** Exercise **
All of the entries below are to be copied word for word.
Raw data: Begin
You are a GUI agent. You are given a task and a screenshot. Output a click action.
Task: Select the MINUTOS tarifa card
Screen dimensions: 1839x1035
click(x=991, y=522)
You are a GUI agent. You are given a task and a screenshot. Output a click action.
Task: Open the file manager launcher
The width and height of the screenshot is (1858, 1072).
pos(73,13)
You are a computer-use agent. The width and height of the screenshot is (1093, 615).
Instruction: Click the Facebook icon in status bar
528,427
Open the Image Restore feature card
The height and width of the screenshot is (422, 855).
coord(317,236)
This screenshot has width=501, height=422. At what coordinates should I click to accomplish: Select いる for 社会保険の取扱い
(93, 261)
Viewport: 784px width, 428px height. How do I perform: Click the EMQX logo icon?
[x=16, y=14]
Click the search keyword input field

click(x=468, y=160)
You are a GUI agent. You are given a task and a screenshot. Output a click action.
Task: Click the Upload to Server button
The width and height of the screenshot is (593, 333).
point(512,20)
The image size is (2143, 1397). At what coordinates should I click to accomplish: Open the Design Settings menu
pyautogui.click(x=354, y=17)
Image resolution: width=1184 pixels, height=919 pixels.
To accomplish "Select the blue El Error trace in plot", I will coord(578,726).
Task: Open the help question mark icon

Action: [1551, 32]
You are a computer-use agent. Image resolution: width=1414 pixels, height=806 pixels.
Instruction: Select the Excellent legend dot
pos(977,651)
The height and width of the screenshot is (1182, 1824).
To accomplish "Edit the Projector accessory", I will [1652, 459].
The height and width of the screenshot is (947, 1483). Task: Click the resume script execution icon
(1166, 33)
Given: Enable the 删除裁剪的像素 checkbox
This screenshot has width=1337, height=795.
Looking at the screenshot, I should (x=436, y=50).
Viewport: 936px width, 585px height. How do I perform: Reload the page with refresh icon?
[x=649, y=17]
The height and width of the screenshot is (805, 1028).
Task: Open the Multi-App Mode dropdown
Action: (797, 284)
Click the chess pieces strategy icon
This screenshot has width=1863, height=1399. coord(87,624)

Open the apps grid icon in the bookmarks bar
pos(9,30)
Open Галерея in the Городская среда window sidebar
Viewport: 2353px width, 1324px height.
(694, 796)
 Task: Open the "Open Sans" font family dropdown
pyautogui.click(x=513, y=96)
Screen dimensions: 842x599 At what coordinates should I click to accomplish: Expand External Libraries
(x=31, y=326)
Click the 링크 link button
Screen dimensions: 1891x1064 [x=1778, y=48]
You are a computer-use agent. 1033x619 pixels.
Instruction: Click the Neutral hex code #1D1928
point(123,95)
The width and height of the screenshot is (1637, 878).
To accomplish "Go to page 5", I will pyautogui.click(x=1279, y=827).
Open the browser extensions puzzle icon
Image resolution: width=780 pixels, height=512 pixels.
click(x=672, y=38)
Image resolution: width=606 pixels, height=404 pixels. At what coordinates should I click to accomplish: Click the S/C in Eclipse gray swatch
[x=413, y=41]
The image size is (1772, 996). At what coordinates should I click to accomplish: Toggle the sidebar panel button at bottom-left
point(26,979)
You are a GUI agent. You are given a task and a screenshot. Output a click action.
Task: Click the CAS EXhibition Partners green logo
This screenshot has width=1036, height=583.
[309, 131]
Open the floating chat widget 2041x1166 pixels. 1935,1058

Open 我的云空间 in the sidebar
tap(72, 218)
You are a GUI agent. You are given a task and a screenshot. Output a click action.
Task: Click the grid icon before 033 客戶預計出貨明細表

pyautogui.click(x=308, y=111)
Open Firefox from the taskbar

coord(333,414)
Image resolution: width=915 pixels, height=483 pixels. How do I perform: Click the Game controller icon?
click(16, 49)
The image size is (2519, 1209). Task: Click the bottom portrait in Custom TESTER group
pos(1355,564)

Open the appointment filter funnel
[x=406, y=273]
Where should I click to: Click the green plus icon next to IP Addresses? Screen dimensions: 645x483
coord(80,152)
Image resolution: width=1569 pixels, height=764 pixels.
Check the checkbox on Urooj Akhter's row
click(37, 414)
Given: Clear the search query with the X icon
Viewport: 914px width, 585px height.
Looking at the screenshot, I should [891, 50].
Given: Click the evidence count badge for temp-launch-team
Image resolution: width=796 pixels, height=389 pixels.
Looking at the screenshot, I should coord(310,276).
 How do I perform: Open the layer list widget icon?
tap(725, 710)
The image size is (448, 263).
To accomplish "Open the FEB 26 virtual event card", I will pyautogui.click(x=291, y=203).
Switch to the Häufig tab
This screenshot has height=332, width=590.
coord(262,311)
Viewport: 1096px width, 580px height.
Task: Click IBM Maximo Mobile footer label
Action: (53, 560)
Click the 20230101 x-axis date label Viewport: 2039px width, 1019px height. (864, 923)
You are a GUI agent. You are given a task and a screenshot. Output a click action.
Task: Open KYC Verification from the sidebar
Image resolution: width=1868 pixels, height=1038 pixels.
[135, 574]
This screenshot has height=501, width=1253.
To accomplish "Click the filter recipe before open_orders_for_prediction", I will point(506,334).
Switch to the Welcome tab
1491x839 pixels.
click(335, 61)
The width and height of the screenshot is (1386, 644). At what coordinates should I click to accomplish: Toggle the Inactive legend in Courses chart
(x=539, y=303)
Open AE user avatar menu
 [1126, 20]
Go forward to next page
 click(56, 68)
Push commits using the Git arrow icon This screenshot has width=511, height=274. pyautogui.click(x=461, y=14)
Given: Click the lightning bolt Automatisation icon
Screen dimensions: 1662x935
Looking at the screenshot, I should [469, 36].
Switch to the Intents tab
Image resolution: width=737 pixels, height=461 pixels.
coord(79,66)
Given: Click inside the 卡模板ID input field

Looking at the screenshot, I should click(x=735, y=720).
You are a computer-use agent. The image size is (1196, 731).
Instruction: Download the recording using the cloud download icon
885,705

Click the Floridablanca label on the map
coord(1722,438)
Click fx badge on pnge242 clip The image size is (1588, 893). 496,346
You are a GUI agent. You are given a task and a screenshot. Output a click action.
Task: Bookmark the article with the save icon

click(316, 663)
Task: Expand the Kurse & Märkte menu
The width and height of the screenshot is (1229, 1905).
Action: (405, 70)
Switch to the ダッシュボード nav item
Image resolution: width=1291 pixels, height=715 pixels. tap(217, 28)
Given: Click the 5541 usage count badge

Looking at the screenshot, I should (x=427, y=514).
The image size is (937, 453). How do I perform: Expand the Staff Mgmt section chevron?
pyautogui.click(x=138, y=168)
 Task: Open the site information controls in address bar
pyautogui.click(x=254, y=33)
Raw data: End
** Written answer **
You are a GUI agent. You are given a task and a screenshot. Output a click action.
Task: Select the MINUTOS tarifa card
Screen dimensions: 1839x1035
click(x=991, y=522)
You are a GUI agent. You are given a task and a screenshot. Output a click action.
Task: Open the file manager launcher
The width and height of the screenshot is (1858, 1072).
pos(73,13)
You are a computer-use agent. The width and height of the screenshot is (1093, 615).
Instruction: Click the Facebook icon in status bar
528,427
Open the Image Restore feature card
The height and width of the screenshot is (422, 855).
coord(317,236)
This screenshot has width=501, height=422. At what coordinates should I click to accomplish: Select いる for 社会保険の取扱い
(93, 261)
Viewport: 784px width, 428px height. How do I perform: Click the EMQX logo icon?
[x=16, y=14]
Click the search keyword input field

click(x=468, y=160)
You are a GUI agent. You are given a task and a screenshot. Output a click action.
Task: Click the Upload to Server button
The width and height of the screenshot is (593, 333).
point(512,20)
The image size is (2143, 1397). At what coordinates should I click to accomplish: Open the Design Settings menu
pyautogui.click(x=354, y=17)
Image resolution: width=1184 pixels, height=919 pixels.
To accomplish "Select the blue El Error trace in plot", I will coord(578,726).
Task: Open the help question mark icon

Action: [1551, 32]
You are a computer-use agent. Image resolution: width=1414 pixels, height=806 pixels.
Instruction: Select the Excellent legend dot
pos(977,651)
The height and width of the screenshot is (1182, 1824).
To accomplish "Edit the Projector accessory", I will [1652, 459].
The height and width of the screenshot is (947, 1483). Task: Click the resume script execution icon
(1166, 33)
Given: Enable the 删除裁剪的像素 checkbox
This screenshot has width=1337, height=795.
Looking at the screenshot, I should (x=436, y=50).
Viewport: 936px width, 585px height. How do I perform: Reload the page with refresh icon?
[x=649, y=17]
The height and width of the screenshot is (805, 1028).
Task: Open the Multi-App Mode dropdown
Action: (797, 284)
Click the chess pieces strategy icon
This screenshot has width=1863, height=1399. coord(87,624)

Open the apps grid icon in the bookmarks bar
pos(9,30)
Open Галерея in the Городская среда window sidebar
Viewport: 2353px width, 1324px height.
(694, 796)
 Task: Open the "Open Sans" font family dropdown
pyautogui.click(x=513, y=96)
Screen dimensions: 842x599 At what coordinates should I click to accomplish: Expand External Libraries
(x=31, y=326)
Click the 링크 link button
Screen dimensions: 1891x1064 [x=1778, y=48]
You are a computer-use agent. 1033x619 pixels.
Instruction: Click the Neutral hex code #1D1928
point(123,95)
The width and height of the screenshot is (1637, 878).
To accomplish "Go to page 5", I will pyautogui.click(x=1279, y=827).
Open the browser extensions puzzle icon
Image resolution: width=780 pixels, height=512 pixels.
click(x=672, y=38)
Image resolution: width=606 pixels, height=404 pixels. At what coordinates should I click to accomplish: Click the S/C in Eclipse gray swatch
[x=413, y=41]
The image size is (1772, 996). At what coordinates should I click to accomplish: Toggle the sidebar panel button at bottom-left
point(26,979)
You are a GUI agent. You are given a task and a screenshot. Output a click action.
Task: Click the CAS EXhibition Partners green logo
This screenshot has width=1036, height=583.
[309, 131]
Open the floating chat widget 2041x1166 pixels. 1935,1058

Open 我的云空间 in the sidebar
tap(72, 218)
You are a GUI agent. You are given a task and a screenshot. Output a click action.
Task: Click the grid icon before 033 客戶預計出貨明細表

pyautogui.click(x=308, y=111)
Open Firefox from the taskbar

coord(333,414)
Image resolution: width=915 pixels, height=483 pixels. How do I perform: Click the Game controller icon?
click(16, 49)
The image size is (2519, 1209). Task: Click the bottom portrait in Custom TESTER group
pos(1355,564)

Open the appointment filter funnel
[x=406, y=273]
Where should I click to: Click the green plus icon next to IP Addresses? Screen dimensions: 645x483
coord(80,152)
Image resolution: width=1569 pixels, height=764 pixels.
Check the checkbox on Urooj Akhter's row
click(37, 414)
Given: Clear the search query with the X icon
Viewport: 914px width, 585px height.
Looking at the screenshot, I should [891, 50].
Given: Click the evidence count badge for temp-launch-team
Image resolution: width=796 pixels, height=389 pixels.
Looking at the screenshot, I should coord(310,276).
 How do I perform: Open the layer list widget icon?
tap(725, 710)
The image size is (448, 263).
To accomplish "Open the FEB 26 virtual event card", I will pyautogui.click(x=291, y=203).
Switch to the Häufig tab
This screenshot has height=332, width=590.
coord(262,311)
Viewport: 1096px width, 580px height.
Task: Click IBM Maximo Mobile footer label
Action: (53, 560)
Click the 20230101 x-axis date label Viewport: 2039px width, 1019px height. (864, 923)
You are a GUI agent. You are given a task and a screenshot. Output a click action.
Task: Open KYC Verification from the sidebar
Image resolution: width=1868 pixels, height=1038 pixels.
[135, 574]
This screenshot has height=501, width=1253.
To accomplish "Click the filter recipe before open_orders_for_prediction", I will point(506,334).
Switch to the Welcome tab
1491x839 pixels.
click(335, 61)
The width and height of the screenshot is (1386, 644). At what coordinates should I click to accomplish: Toggle the Inactive legend in Courses chart
(x=539, y=303)
Open AE user avatar menu
 [1126, 20]
Go forward to next page
 click(56, 68)
Push commits using the Git arrow icon This screenshot has width=511, height=274. pyautogui.click(x=461, y=14)
Given: Click the lightning bolt Automatisation icon
Screen dimensions: 1662x935
Looking at the screenshot, I should [469, 36].
Switch to the Intents tab
Image resolution: width=737 pixels, height=461 pixels.
coord(79,66)
Given: Click inside the 卡模板ID input field

Looking at the screenshot, I should click(x=735, y=720).
You are a computer-use agent. The image size is (1196, 731).
Instruction: Download the recording using the cloud download icon
885,705

Click the Floridablanca label on the map
coord(1722,438)
Click fx badge on pnge242 clip The image size is (1588, 893). 496,346
You are a GUI agent. You are given a task and a screenshot. Output a click action.
Task: Bookmark the article with the save icon

click(316, 663)
Task: Expand the Kurse & Märkte menu
The width and height of the screenshot is (1229, 1905).
Action: (405, 70)
Switch to the ダッシュボード nav item
Image resolution: width=1291 pixels, height=715 pixels. tap(217, 28)
Given: Click the 5541 usage count badge

Looking at the screenshot, I should (x=427, y=514).
The image size is (937, 453). How do I perform: Expand the Staff Mgmt section chevron?
pyautogui.click(x=138, y=168)
 Task: Open the site information controls in address bar
pyautogui.click(x=254, y=33)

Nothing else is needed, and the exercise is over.